自分自身の欧米との縁は、2年間のイギリスでの修士課程と、外資系企業での通算約20年の勤続経験で、彼の地での生活はその2年の留学と20年の勤務期間のうちの1年半の在英の通算3年半でしかない。だから内外の国民性の差異だのナントカ人の性向だのといったことを語るに足る生活経験はない。

しかし、他所の国々の人たちとの日常業務を通じた遣り取りの経験に基づく漠然とした感想のようなものとしては、人種が関係しているかどうかはともかくとして、物事の本拠地から見て周縁に位置する拠点の者が、組織内で本拠地に勤務する者と同列であるとは考えにくい。ざっくり言ってしまえば、世界の中心はどこなのか、という認識を抜きにして物事の妥当な判断はできないと思うのである。

「日本人」として日本で生まれ育ち、日本語を母語として日本で暮らしを営んでいれば、否応なく日本が世界の中心と認識するだろう。同じような視点をそれぞれの国や地域の人々も持っている。その様々な「私」が様々な利害を持って様々な土地で暮らしていれば、どうしたって諍いは起こる。そこは全体の重心のようなものを見い出して、そこを妥協点に物事をまとめようと努めないことには安心して生活ができない。その重心の見極めと妥協の形成こそが本当の知恵だと思う。しかし現実は誰もが己の当座の取り分を最大化することばかりにあくせくしているようにしか見えない。

人の個体としての社会的寿命が50年程度と見れば、自己主張とその成果の享受の期間はそれほど長くはない。人に自我があり欲があれば、我欲の満足が生きる上での最優先課題になるのは自然なことだろう。文化とか文明といった工夫によって「先祖」だとか「子孫」といった自我の時間軸の延長を試みたところで、自分自身のナマの生活から離れたところへの意識はどうしたって他人事になり、目の前のことに拘泥する。

そもそも「時間」という概念が曲者だ。よく「現在」「過去」「未来」と言う。時間の流れというものがあって、その時間軸上の位置の相違が三つの相の違いであるかのように語られる。確かに、時計という機械装置で時間を計測することができ、それは天体の運行や生活の実感とほぼ矛盾がない。

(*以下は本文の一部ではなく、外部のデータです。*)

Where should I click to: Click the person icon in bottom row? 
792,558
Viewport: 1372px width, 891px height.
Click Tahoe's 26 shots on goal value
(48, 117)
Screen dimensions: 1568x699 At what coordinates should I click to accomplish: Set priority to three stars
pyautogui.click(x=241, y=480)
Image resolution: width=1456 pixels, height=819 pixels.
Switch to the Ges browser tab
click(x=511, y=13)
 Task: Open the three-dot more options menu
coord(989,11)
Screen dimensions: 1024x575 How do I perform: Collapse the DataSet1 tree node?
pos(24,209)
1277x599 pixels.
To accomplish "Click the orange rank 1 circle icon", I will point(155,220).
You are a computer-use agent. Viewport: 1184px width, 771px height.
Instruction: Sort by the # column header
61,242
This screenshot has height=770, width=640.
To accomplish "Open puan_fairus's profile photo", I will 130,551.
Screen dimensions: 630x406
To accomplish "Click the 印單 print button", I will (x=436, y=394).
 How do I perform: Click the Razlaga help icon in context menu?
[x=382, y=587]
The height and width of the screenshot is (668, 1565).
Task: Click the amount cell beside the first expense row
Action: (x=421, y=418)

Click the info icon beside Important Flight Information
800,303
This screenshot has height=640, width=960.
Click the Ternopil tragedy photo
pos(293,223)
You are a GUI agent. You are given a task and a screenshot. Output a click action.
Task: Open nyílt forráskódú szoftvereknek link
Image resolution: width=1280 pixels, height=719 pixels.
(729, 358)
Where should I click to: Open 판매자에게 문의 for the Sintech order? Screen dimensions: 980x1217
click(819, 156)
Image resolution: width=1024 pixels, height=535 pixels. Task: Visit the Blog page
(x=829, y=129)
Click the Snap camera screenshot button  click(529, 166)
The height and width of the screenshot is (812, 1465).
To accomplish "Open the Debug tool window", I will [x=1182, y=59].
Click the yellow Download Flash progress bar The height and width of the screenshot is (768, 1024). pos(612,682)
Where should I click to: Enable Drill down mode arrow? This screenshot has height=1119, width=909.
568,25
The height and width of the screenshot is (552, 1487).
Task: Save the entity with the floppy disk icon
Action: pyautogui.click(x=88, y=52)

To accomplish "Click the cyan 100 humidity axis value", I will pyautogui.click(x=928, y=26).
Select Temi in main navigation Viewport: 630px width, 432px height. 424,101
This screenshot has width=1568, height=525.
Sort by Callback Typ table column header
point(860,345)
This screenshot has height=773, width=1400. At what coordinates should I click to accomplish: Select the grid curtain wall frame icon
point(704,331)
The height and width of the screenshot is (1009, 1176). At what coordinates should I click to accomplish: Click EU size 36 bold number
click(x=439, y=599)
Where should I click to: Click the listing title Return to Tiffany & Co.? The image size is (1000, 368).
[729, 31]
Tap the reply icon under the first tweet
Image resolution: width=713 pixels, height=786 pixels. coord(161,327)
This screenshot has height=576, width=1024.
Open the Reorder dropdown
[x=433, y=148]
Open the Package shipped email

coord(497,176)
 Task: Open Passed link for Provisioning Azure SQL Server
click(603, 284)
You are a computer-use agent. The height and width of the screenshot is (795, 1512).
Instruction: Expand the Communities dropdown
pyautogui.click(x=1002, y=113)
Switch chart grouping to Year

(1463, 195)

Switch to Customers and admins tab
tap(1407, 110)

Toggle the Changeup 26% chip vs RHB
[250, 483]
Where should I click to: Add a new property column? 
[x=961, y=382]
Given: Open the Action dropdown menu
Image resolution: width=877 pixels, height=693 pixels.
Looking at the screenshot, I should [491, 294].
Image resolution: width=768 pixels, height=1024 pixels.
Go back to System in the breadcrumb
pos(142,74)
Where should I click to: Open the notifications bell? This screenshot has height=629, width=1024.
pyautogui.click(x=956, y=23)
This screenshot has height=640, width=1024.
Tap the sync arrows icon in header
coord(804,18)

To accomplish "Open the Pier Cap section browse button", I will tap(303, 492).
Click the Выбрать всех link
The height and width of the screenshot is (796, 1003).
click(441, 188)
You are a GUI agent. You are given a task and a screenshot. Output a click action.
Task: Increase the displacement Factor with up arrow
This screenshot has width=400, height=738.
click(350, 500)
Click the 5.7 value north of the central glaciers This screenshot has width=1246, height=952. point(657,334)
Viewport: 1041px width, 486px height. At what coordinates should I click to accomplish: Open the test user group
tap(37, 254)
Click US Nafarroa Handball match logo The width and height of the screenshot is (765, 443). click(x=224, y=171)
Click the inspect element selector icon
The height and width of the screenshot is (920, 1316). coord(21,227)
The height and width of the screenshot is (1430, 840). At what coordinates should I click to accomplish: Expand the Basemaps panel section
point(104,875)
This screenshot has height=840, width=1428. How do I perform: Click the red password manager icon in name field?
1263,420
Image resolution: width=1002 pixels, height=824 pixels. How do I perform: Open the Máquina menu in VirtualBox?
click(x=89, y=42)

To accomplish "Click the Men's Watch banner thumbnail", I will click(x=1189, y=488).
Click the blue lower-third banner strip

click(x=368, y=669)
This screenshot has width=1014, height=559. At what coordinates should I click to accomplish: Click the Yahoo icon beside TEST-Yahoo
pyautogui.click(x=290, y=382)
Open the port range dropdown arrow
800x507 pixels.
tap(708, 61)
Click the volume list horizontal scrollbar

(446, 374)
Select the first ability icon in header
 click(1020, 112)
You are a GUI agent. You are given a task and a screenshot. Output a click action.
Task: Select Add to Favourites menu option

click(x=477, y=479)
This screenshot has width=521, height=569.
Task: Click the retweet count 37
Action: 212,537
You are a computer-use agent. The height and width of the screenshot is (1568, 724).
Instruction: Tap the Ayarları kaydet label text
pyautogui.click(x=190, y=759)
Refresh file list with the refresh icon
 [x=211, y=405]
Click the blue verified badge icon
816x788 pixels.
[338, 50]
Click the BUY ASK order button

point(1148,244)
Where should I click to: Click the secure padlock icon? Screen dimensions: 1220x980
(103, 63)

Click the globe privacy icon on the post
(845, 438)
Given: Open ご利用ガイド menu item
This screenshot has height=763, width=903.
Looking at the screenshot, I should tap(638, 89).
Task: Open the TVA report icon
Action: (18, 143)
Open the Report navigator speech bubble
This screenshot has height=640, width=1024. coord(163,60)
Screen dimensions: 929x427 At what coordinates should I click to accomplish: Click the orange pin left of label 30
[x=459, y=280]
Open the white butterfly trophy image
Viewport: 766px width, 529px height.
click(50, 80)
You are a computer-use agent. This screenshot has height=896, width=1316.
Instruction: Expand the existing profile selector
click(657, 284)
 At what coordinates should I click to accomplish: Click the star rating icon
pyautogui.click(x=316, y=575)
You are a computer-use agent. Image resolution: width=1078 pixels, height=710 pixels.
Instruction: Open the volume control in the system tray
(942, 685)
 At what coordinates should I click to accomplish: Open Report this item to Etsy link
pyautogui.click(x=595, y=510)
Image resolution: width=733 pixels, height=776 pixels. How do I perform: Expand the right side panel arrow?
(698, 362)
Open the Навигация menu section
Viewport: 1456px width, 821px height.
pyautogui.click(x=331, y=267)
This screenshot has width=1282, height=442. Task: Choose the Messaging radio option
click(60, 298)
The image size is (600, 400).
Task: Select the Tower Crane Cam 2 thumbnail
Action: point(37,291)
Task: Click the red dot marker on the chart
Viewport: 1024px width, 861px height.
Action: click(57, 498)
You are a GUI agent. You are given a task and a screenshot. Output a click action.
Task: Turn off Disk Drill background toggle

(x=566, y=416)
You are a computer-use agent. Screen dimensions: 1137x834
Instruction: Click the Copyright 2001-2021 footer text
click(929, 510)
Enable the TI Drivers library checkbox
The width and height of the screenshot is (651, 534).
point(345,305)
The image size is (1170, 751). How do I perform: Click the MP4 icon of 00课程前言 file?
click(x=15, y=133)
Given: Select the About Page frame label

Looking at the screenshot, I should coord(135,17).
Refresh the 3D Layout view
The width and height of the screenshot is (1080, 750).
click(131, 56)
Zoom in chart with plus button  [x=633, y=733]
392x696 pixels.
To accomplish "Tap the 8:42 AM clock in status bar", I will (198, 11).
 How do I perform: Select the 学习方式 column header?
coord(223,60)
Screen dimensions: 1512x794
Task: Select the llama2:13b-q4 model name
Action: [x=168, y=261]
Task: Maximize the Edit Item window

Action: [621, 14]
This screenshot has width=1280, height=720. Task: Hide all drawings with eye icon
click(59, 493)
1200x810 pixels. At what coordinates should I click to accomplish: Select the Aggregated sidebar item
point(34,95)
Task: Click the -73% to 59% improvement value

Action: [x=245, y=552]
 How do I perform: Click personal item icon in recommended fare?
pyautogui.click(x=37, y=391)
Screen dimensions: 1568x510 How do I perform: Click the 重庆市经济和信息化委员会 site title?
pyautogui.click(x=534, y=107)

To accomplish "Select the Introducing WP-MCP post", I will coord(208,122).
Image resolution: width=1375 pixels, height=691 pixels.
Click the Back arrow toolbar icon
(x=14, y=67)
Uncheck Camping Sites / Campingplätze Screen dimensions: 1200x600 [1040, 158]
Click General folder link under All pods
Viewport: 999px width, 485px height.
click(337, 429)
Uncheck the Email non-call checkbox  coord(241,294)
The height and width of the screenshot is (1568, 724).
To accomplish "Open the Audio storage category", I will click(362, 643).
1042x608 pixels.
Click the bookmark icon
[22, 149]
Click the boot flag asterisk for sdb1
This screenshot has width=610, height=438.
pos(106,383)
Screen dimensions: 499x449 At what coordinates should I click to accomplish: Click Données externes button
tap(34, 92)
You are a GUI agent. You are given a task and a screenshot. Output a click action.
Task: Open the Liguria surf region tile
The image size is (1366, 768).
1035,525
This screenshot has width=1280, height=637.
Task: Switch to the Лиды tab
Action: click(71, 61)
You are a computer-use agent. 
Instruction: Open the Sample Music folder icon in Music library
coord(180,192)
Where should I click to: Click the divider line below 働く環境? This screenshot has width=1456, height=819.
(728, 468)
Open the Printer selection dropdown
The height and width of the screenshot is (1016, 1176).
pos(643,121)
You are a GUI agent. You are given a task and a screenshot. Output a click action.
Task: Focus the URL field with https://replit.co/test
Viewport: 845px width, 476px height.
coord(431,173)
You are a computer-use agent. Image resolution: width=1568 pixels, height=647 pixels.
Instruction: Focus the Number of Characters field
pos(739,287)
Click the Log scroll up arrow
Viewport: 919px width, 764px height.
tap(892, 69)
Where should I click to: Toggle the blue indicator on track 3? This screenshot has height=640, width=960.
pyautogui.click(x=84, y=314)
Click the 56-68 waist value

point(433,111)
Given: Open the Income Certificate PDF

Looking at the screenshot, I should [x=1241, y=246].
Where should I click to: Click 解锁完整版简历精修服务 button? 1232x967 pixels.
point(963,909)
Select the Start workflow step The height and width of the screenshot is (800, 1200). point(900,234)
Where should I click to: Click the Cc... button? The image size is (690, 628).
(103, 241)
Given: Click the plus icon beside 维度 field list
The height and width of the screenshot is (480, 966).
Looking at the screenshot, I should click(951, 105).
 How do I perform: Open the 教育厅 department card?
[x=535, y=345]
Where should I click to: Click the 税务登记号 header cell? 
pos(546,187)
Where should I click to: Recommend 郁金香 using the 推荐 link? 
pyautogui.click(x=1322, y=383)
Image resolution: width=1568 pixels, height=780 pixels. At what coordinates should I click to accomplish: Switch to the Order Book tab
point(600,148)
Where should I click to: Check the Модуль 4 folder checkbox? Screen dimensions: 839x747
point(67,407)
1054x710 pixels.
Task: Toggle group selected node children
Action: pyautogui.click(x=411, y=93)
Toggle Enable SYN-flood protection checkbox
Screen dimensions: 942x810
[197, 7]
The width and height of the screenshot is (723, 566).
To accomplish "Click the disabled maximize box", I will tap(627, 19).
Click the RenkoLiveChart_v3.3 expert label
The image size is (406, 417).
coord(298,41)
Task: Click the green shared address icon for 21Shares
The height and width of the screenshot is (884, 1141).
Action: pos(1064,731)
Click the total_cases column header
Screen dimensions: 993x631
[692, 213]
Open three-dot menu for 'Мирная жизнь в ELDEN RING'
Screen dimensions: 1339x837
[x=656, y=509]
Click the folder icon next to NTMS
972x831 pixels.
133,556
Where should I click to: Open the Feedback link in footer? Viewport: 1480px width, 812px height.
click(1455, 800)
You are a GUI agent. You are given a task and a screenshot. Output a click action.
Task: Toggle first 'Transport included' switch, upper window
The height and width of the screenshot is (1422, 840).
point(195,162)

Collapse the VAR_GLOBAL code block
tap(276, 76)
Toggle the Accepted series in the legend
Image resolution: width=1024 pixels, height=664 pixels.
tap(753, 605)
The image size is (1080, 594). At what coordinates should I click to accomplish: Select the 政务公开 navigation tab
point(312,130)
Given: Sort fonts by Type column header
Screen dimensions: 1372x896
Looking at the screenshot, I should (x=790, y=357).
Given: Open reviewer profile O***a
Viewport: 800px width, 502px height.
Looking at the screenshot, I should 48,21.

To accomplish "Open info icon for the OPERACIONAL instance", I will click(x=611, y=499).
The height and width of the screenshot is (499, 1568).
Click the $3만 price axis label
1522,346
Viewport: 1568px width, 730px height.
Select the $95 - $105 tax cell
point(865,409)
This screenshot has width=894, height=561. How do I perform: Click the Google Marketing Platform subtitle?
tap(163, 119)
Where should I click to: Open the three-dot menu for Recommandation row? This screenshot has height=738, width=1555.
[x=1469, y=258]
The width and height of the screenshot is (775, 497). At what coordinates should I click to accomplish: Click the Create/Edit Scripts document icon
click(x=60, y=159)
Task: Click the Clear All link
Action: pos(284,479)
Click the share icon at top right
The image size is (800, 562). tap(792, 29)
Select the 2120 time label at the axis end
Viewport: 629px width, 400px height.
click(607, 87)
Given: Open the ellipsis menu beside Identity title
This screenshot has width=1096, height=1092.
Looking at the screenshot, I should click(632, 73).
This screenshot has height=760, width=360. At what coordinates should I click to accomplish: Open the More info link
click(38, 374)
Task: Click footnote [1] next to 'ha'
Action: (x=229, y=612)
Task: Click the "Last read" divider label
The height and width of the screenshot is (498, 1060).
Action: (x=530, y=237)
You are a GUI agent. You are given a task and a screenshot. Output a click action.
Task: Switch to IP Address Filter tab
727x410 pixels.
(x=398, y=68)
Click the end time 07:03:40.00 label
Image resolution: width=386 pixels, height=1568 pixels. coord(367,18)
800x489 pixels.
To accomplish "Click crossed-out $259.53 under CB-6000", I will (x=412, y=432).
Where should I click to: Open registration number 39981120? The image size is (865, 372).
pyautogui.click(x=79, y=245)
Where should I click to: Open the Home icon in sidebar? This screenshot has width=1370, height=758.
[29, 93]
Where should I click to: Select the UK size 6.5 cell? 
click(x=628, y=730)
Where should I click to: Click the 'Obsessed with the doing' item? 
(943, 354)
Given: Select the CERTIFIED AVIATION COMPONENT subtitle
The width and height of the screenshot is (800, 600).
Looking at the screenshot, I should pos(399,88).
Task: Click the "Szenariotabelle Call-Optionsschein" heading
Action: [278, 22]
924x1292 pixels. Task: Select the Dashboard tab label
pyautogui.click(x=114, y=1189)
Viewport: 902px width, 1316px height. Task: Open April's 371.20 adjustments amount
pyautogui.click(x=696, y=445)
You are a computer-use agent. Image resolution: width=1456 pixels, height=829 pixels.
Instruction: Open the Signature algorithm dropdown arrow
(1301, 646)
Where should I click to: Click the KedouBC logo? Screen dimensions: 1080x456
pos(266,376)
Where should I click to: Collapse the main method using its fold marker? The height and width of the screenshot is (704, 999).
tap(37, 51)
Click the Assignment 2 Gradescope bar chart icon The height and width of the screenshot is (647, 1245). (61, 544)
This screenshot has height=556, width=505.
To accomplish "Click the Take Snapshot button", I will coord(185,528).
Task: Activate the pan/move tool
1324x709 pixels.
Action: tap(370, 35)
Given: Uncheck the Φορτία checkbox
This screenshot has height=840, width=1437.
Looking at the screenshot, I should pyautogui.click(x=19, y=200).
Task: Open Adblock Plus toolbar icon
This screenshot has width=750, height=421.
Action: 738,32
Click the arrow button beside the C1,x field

しかし、時間はあくまで概念であって、そういうものがあると想定しているだけのことだ。我々は時間を止めることができない。今この瞬間をどうするかという選択を常に迫られているつもりになっているが、そんな切羽詰まった意識を抱えている人は何かに追われているか何かに迫っているかのどちらかで、圧倒的大多数は特に何を考えるでもなく惰性に従っている。ああしたい、こうしたいという未来への欲求はあるが、その欲求実現へ向けて個別具体的な行動を意図する人は、おそらく相当限られている。我々の眼前に広がるのは既に生起したことの結果であって、現在の行為や未来の展望は夢想や幻想でしかない。つまり、我々にとって確かなのは生起してしまった過去だけだ。未来はもちろん、現在すら無い。我々は、おそらく他の生物も、その不確かな未来へ向かって種の保存を目指して生きている。意識するとしないとにかかわらず、我々はその不確かさに対する根源的な不安を抱えている。だから、その不安を解消すべく、自己の存在確認と我欲の実現に過剰に執着することになる。

学界であれ政界であれ財界であれ、自分の労苦の成果が認知されてこそ、それぞれの世界での自分の存在の正当性が自覚可能となる。認知の相手が自分の母語話者だけの世界なのか、その世界を超越した世界標準の世界なのか、ということになると、自己主張に要するエネルギーはだいぶ違ったものになるはずだ。殊に世界標準で自己の存在を認知させようとすれば、母語と標準語との壁を越える手立てを別途考えないといけない。

あくまで個人的なイメージだが、日本語を母語とする世界は千数百年に及ぶ時間の蓄積を共にしてきた間柄であるのに対し、陸続きで複数の異言語と常に対峙しながら形成された世界標準言語の世界では自他の差異を常に意識せざるを得ず、自意識が先鋭化しやすいのではないか。当然、個人間の共通感覚の背後にある時間の蓄積が厚い世界での母語感覚では、相手が知っていて当然とすることも厚みがあり、自意識が呑気なものになる。「日本文化圏の研究者がなめた苦杯」はその自意識が呑気な側が、先鋭な側との交渉において舐めることになった「苦杯」と言えるのではなかろうか。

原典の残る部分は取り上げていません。